ARIMA stands for Auto Regressive Integrated Moving Average. We can use this model for non-seasonal data. The ARIMA model consists of two parts: the autoregressive (AR) model and the moving average MA model and has three variables to consider:
ARIMA (p, d, q)
p = Lags (if P = 3 then we will use the previous three periods from our time series in the autoregressive part of the computation) P helps to adjust the fitted line for series prediction
d = In the ARIMA model, we transform the time series into a stationary one (series without trend or seasonality) using differentiation. D is the number of differential transformations required over the time series to get stationary.
q = This variable represents the error component delay where the error component is part of the time series not explained by trend or seasonality
ARIMA will check if we do not have a seasonal element, but if there is then we can use another model – SARIMA. SARIMA is similar to ARIMA models, we just need to add a few parameters to account for seasonality:
SARIMA (p, d, q) (P, D, Q) m
p – number of autoregressions
d – degree of differentiation
q – number of moving averages of terms
m – refers to the number of periods in each season
(P, D, Q) – represents the (p, d, q) for the seasonal part of the time series
The notation for the model includes the determination of the order of the AR (p), I (d) and MA (q) models as parameters of the ARIMA function and AR (P), I (D), MA (Q) and m parameters at the seasonal level.
Example:
SARIMA (3,1,0) (1,1,0) 12
- The parameter m influences the parameters P, D and Q. For example, m = 12 for monthly data suggests an annual seasonal cycle.
- P = 1 the first seasonal observation in the model is used, e.g. t- (m 1) or t-12. P = 2, the two most recent seasonal observations are used t- (m 1), t- (m * 2).
- D = 1 will calculate the first order seasonal difference, and Q = 1 will use the first order errors in the model (eg Moving Average).
import pandas as pd
import numpy as np
import matplotlib.pylab as plt
%matplotlib inline
from matplotlib.pylab import rcParams
rcParams['figure.figsize'] = 20, 6
data = pd.read_csv(r'C:\Users\VFW863\Documents\drugstore.csv')
data['date'] = pd.to_datetime(data['date'])
data = data.set_index('date'); data.tail(3)
plt.plot(data)
Can you see seasonal trends? This is important when deciding which type of model to use. If there is no seasonal trend, we can use the usual ARIMA model. Our model, however, contains elements of seasonality, so we will use the SARIMA model.

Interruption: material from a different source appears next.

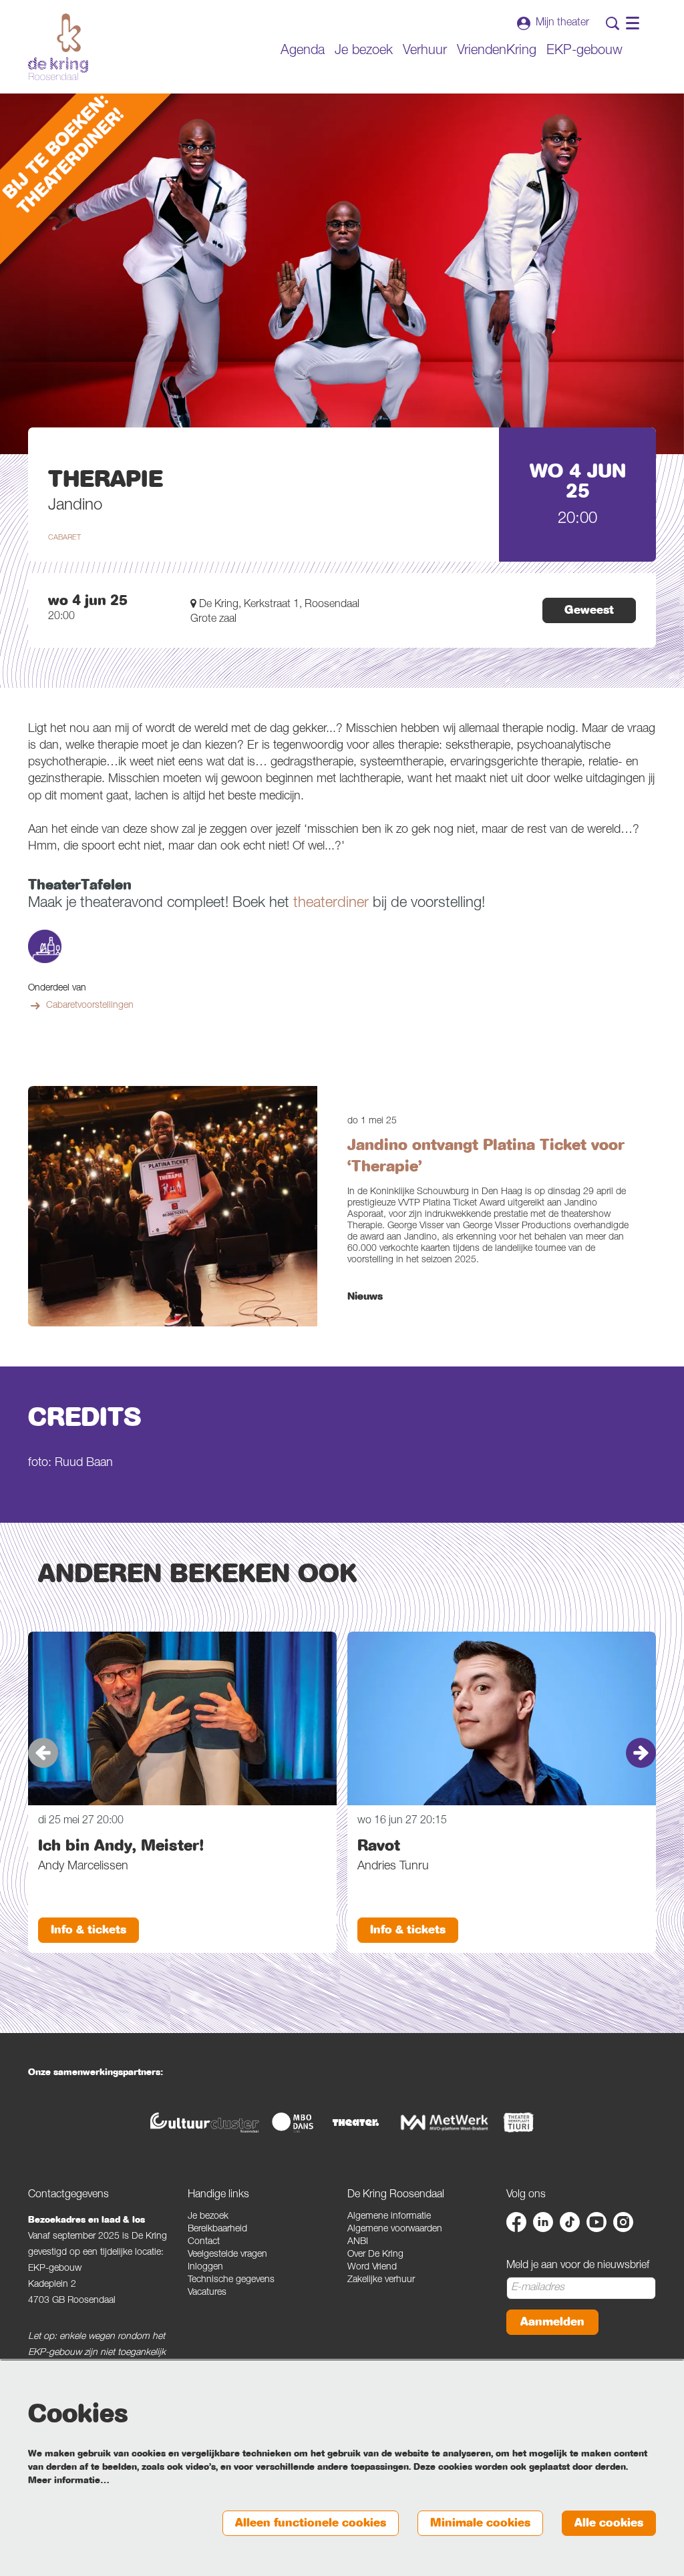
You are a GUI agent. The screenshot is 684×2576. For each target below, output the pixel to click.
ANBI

Before we move on to the model itself, we will divide the data into training and testing and transform the data to be stationary, i.e. we will use differentiation:
train = 0.75
split = round(len(data)*train)
training, testing = data[0:split], data[split:]
training_log = np.log(training)
training_roz = training_log.diff(periods=1).values[1:]
plt.plot(training_roz)
To determine the parameters of the model we can use two plots: autocorrelation (ACF) and partial autocorrelation (PACF). Autocorrelation refers to the correlation of a time series with its past values. In ACF, the correlation coefficient is on the X axis while the lag number is shown on the Y axis (-1: 1). The graph of the autocorrelation function shows how the given time series are correlated with each other. Typically, in an ARIMA model, we use an AR element, a MA element, or both. The ACF chart helps us decide which of these terms we will use in our time series.
If there is positive autocorrelation in the case of lag 1 then we use the AR model
If there is negative autocorrelation in phase 1 then we use the MA model
Seasonal differences take into account e.g. seasons and differences between the current value and its value in the previous season, e.g.: The difference for a month may be the value in May 2018 – value in May 2017.
In a purely seasonal AR model, ACF decays slowly and PACF cuts to zero. AR models are used when the seasonal autocorrelation is positive. In a MA model, ACF cuts to zero, seasonal correlation is negative
After plotting the ACF plot, we move on to the plot of the partial autocorrelation function (PACF). Partial autocorrelation summarizes the relationship between the observations in the time series and the observations in the stages preceding the time, with the relationships of the observed interventions removed. The PACF only describes the direct relationship between observation and its delay.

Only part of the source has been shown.